(TASK MATERIAL begins)
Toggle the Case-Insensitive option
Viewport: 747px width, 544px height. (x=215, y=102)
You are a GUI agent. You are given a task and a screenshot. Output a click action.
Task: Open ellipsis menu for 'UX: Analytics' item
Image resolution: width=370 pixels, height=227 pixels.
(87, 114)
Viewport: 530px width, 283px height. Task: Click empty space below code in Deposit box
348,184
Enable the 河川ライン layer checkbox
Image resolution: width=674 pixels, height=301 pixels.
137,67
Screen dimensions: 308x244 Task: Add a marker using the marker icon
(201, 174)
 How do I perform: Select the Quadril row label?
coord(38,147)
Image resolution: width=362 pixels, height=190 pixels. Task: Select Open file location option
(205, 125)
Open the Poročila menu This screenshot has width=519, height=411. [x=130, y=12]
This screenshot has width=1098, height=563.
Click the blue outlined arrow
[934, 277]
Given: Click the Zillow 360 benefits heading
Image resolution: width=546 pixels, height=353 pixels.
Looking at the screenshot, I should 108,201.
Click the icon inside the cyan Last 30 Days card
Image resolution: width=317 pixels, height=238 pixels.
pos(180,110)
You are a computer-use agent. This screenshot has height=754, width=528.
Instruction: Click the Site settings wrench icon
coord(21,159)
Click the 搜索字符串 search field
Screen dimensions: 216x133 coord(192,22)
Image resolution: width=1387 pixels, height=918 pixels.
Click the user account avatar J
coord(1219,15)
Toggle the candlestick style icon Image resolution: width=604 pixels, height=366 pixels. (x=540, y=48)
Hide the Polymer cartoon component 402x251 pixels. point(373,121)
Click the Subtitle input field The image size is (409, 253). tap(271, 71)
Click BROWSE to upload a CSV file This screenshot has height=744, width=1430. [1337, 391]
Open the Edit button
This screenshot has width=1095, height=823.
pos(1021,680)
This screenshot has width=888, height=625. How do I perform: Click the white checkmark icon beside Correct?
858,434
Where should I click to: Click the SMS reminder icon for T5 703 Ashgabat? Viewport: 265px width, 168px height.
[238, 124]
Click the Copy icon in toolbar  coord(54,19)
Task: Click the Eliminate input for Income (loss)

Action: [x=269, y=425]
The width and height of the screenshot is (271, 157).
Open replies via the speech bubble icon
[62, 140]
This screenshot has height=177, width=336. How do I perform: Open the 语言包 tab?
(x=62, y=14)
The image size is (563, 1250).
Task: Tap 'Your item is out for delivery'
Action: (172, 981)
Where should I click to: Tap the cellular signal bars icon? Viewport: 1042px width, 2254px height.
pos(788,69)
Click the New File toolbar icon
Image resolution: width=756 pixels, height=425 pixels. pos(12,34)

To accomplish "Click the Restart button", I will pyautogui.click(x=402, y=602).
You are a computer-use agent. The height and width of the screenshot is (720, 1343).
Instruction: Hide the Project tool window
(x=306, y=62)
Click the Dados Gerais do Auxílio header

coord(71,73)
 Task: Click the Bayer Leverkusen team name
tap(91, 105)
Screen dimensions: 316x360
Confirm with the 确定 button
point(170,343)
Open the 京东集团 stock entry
(TASK MATERIAL ends)
Nothing but the lines from the one containing "Task: Click the Bayer Leverkusen team name" through the final line of the listing above belongs in the answer; set them down exactly.

• _SOLUTION FOR THIS EXERCISE_:
 Task: Click the Bayer Leverkusen team name
tap(91, 105)
Screen dimensions: 316x360
Confirm with the 确定 button
point(170,343)
Open the 京东集团 stock entry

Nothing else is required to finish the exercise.